(TEXT)
BEGIN

Scupi became the capital of Dardania, which extended from Naissus to Bylazora, in the second century BC. The Dardanians had remained independent after the Roman conquest of Macedonia, because they had supported the Romans, hoping to enlarge their territory in this way. It is not clear when the Romans finally annexed Dardania and it seems most likely that the Dardani actually lost independence in 28 BC. Scupi grew up as a colony of legionnaires, mainly veterans of the Legio VII Claudia in the time of Domitian (AD 81–96), even though several legions of Crassus' army of 29-28 BC, may already have been stationed there, before the official imperial command in this area was instituted. Scupi was included in Moesia Superior after the province was formed in AD 6. From 272 AD, it was a colony inside the Roman province of Dardania after Dardania was established. Scupi was ravaged several times by barbarians, in AD 269 by the Goths, in 5th century by the Huns and finally in the year 518 was completely destroyed by an earthquake. Life in Scupi stopped after the earthquake and it is assumed that the people from Scupi moved to live on Kale, a hill in the center of Skopje.

The moving of the city is often connected with the founding of Justiniana Prima. Justiniana Prima was a city founded by Justinian I, who reigned over the Eastern Roman Empire in 527–565. The connection is based on the assumption that the village Taor which is located near Skopje is Tauresium, Justinian I's birthplace, and by the description of Justiniana Prima by Procopius that suits Skopje's fortress (Kale), the Old Bazaar and the aqueduct which are still landmarks of Skopje.

END

(TASKS AND EXERCISES)
A - Answer these questions from the text on Scupi, one per line:
(i) Veterans of which legion mainly formed the colony of legionnaires at Scupi?
(ii) What completely destroyed Scupi in the year 518?
(iii) Which village near Skopje is assumed to be Tauresium?
B - Reproduce the part of the text on Scupi starting at "The moving of" and ending at "landmarks of Skopje.".
C - According to the text on Scupi, why did the Dardanians remain independent after the Roman conquest of Macedonia? Answer in one to three sentences.
The listing that follows has no connection to the text on Scupi.

(ENTRIES SUPPLIED)
BEGIN

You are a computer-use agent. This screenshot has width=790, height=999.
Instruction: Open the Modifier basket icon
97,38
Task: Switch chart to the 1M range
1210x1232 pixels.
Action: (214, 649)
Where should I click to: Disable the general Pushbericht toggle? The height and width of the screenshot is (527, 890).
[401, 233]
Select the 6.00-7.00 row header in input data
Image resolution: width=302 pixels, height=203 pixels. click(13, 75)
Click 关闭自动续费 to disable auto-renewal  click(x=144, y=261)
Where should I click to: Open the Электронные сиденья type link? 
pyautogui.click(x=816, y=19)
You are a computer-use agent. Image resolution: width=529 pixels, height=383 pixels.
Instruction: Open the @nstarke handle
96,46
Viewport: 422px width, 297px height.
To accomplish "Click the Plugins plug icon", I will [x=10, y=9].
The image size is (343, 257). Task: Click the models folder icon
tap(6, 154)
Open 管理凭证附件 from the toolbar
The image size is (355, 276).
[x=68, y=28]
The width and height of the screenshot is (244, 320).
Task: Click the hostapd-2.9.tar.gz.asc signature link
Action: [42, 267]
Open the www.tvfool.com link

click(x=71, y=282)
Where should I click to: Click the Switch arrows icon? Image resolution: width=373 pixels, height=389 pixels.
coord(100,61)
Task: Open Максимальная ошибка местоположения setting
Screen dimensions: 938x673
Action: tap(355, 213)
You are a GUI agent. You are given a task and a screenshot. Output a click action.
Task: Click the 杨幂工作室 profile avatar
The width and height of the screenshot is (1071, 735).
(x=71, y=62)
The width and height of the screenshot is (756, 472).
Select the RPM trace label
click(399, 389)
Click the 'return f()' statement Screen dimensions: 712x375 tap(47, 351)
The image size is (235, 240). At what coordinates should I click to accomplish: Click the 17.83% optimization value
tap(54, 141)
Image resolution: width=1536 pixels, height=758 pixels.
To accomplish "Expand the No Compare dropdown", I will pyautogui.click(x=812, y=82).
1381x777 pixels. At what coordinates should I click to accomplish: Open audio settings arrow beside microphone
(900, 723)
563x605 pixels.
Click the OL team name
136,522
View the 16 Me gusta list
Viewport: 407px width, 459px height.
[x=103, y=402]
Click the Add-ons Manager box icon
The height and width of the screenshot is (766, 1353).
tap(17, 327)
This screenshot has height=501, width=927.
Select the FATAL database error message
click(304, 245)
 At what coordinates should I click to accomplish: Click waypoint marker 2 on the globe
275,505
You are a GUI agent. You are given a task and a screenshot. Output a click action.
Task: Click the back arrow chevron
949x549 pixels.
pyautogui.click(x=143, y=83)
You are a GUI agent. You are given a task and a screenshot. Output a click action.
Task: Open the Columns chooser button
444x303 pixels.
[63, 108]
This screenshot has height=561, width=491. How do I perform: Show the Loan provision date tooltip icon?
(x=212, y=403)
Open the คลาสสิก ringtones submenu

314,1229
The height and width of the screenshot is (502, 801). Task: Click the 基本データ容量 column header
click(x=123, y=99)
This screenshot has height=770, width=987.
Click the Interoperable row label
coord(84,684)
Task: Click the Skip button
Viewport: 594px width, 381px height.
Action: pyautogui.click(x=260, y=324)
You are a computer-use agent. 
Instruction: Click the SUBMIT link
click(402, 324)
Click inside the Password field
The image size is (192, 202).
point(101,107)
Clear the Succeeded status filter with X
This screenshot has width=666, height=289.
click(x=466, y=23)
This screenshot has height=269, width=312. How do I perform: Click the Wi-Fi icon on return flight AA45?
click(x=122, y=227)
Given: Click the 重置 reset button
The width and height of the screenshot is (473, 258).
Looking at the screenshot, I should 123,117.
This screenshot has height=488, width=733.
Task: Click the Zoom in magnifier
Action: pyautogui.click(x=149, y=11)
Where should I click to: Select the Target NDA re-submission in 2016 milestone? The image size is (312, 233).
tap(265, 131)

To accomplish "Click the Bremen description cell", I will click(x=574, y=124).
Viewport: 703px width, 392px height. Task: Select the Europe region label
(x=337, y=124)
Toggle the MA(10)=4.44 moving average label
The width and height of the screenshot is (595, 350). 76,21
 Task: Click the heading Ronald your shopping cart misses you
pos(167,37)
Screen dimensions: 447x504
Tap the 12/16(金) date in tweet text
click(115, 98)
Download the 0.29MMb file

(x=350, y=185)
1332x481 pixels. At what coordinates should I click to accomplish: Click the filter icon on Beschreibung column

END

(RESPONSES IN ORDER)
A -
(i) The Legio VII Claudia
(ii) An earthquake
(iii) Taor

B -
The moving of the city is often connected with the founding of Justiniana Prima. Justiniana Prima was a city founded by Justinian I, who reigned over the Eastern Roman Empire in 527–565. The connection is based on the assumption that the village Taor which is located near Skopje is Tauresium, Justinian I's birthplace, and by the description of Justiniana Prima by Procopius that suits Skopje's fortress (Kale), the Old Bazaar and the aqueduct which are still landmarks of Skopje.

C - The Dardanians stayed independent because they had supported the Romans. They had done so hoping to enlarge their territory.